WHAT TO DO:
1. Reproduce the stretch of the TRIA validation discussion from "These results demonstrate" through "diverse imaging conditions.".
2. According to the TRIA validation discussion, why might carrying out the validation at a single tertiary academic hospital limit how well the findings generalize?

DOCUMENT PASSAGE:

+++

These results demonstrate that TRIA performs on par with or above the level of reference models in the literature, particularly for acute pathologies most relevant to emergency triage workflows. Importantly, TRIA was externally validated using an independent real-world hospital dataset, thereby reinforcing its generalizability of performance across diverse imaging conditions.
The error analysis of TRIA, which noted that false negatives were often subtle or challenging cases, is a consistent finding across the field. For instance, Plesner et al. similarly found that the performance of four different commercial tools declined for smaller-sized findings and on complex radiographs with multiple pathologies [
20]. Our study identifies the model’s low input resolution as a potential factor contributing to the missing of fine-grained details. Despite this, while the model may misclassify or miss a specific finding, its ability to flag an exam as generally abnormal remains high, ensuring that complex cases are still prioritized for radiologist review. The variability highlighted in
Table 7 also shows that algorithm performance is highly dependent on the clinical task and validation setting, suggesting that a single set of metrics may not fully capture an algorithm’s utility.
We acknowledge that the primary potential source of conflict in this study is sponsor bias. To minimize this risk, the study was initiated at the request of the participating institution to independently assess the performance of the TRIA algorithm after its clinical deployment. Notably, the validation dataset originated from an external institution, entirely independent from the one involved in TRIA’s development. We derived the ground truth from diagnostic reports authored by senior radiologists at this external center, without any involvement from company personnel. Researchers from HCFMUSP exclusively performed case selection and data extraction, ensuring an impartial and methodologically sound process. We predefined the study protocol and analysis plan before data analysis, thereby reinforcing methodological transparency. All patient data were fully anonymized at the source in accordance with institutional policies and data protection regulations. The institutional review board (IRB) approved the study and waived the requirement for informed consent due to its retrospective, observational design. We extracted data directly from the hospital PACS after the AI system had already been integrated into routine clinical workflows, ensuring real-world representativeness of the validation process.
We also recognize that this validation was conducted at a single tertiary academic hospital, which may limit the generalizability of our findings to other clinical contexts, such as primary care or community hospitals, where patient demographics, equipment, and workflow conditions may differ. Future research should include prospective, multicenter evaluations across diverse healthcare settings to confirm the robustness and clinical impact of TRIA under varying operational conditions. Additionally, this study’s retrospective design may overestimate algorithmic performance compared to real-time prospective use, as reported in prior work on diagnostic AI translation to practice [
17]. Finally, the validation dataset was enriched with clinically significant pathologies, which does not reflect the true prevalence of abnormalities in unselected populations and may influence the apparent predictive performance.
Further refinement of the classification model, particularly by adding more pathologies and exploring higher input resolutions, could enhance its ability to detect more subtle findings and improve its clinical utility.

+++

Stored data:

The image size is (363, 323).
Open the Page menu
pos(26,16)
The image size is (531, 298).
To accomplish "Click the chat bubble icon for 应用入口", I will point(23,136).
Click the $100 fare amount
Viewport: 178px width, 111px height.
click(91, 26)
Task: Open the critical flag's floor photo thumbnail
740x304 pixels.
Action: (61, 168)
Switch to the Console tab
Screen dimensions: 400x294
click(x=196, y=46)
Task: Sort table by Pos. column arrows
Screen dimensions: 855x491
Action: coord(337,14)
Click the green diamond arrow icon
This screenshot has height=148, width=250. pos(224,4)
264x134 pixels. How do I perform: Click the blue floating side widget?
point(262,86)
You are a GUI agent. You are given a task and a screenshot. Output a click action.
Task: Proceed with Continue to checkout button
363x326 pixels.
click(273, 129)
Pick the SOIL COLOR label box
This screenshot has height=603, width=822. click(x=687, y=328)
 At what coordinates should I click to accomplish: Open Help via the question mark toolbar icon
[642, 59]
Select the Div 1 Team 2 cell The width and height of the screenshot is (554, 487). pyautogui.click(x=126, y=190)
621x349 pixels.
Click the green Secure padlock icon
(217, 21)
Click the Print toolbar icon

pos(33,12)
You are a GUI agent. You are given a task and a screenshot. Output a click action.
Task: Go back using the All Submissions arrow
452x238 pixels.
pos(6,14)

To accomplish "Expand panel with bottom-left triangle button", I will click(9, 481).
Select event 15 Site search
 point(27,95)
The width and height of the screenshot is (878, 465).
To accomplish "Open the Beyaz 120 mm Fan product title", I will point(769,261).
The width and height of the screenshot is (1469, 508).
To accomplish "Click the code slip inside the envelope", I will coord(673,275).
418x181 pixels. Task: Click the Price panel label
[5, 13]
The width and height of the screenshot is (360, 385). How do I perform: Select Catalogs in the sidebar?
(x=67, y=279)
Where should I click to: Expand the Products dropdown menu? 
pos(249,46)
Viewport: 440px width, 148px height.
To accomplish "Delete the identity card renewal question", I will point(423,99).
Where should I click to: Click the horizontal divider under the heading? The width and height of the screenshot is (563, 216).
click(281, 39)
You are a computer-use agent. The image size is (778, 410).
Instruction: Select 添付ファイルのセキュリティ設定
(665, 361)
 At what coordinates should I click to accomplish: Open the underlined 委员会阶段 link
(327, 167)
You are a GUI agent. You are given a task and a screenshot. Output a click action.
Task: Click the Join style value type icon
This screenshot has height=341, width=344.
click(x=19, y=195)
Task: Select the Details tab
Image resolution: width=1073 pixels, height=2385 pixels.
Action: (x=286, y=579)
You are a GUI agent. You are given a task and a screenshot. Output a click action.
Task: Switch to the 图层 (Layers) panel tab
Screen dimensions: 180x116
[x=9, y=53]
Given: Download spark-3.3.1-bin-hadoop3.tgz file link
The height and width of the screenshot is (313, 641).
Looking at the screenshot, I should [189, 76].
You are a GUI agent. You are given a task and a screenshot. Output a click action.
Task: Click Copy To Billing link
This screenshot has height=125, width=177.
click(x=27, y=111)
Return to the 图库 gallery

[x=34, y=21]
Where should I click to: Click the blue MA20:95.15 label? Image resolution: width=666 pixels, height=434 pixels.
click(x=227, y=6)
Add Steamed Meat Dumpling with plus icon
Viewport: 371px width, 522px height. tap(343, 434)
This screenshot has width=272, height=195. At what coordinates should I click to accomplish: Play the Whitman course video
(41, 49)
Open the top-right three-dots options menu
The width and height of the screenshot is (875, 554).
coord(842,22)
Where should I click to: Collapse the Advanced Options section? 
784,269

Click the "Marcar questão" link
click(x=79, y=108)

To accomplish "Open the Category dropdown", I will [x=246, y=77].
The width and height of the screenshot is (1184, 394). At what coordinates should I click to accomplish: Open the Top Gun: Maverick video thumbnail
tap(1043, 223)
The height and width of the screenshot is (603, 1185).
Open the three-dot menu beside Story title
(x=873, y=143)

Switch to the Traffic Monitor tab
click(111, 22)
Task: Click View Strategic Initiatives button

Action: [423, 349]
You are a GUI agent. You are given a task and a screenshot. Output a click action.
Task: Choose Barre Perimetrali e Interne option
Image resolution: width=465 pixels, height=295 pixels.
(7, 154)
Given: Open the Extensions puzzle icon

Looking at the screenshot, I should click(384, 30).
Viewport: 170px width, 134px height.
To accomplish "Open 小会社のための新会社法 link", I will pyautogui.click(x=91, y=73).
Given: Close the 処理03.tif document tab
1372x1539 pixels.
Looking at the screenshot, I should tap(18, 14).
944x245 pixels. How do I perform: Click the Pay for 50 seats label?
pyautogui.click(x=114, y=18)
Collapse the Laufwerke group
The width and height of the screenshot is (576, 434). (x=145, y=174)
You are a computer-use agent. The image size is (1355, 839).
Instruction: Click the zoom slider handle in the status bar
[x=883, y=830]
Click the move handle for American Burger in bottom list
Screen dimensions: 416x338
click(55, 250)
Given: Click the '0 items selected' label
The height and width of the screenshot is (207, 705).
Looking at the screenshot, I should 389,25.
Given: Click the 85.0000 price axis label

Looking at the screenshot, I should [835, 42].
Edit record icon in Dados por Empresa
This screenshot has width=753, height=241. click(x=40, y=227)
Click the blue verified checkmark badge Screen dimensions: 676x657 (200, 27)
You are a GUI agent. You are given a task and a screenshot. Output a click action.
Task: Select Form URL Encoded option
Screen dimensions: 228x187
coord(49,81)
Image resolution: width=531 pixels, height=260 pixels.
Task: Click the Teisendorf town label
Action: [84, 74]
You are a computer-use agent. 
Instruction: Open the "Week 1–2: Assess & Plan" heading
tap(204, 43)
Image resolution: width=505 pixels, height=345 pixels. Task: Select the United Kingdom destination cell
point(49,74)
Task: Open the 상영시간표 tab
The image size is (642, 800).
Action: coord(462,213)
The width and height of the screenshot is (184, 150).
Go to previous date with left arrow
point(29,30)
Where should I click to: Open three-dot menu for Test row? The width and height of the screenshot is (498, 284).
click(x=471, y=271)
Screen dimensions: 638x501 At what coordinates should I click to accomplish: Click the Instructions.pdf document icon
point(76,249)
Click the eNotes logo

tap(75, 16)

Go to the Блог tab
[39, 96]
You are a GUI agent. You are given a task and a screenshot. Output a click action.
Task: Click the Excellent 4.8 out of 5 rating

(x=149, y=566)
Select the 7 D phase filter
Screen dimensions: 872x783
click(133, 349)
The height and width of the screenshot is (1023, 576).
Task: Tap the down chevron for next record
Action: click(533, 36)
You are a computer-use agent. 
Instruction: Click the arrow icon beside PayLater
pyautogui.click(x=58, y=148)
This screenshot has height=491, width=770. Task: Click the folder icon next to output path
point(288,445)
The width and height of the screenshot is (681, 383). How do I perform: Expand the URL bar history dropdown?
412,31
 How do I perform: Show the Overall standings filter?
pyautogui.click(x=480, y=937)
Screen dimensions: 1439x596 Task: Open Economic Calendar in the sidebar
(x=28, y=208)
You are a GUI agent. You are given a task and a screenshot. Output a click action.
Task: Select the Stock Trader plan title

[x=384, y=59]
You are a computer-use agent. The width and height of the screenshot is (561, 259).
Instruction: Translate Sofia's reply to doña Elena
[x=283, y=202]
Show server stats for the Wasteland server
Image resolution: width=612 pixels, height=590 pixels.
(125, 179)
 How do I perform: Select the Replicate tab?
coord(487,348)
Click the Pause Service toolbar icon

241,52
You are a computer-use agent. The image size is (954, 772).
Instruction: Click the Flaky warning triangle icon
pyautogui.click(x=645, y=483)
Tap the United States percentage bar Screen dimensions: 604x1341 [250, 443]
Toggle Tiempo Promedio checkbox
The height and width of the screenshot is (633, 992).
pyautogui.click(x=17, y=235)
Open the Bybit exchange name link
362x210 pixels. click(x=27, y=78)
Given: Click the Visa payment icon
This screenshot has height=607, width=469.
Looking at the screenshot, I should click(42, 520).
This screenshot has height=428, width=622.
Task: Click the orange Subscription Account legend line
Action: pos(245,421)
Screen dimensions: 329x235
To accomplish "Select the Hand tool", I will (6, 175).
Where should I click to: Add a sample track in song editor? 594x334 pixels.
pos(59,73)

+++

RESPONSE LIST:
1.
These results demonstrate that TRIA performs on par with or above the level of reference models in the literature, particularly for acute pathologies most relevant to emergency triage workflows. Importantly, TRIA was externally validated using an independent real-world hospital dataset, thereby reinforcing its generalizability of performance across diverse imaging conditions.

2. Other clinical settings, such as primary care or community hospitals, may have different patient demographics, equipment, and workflow conditions.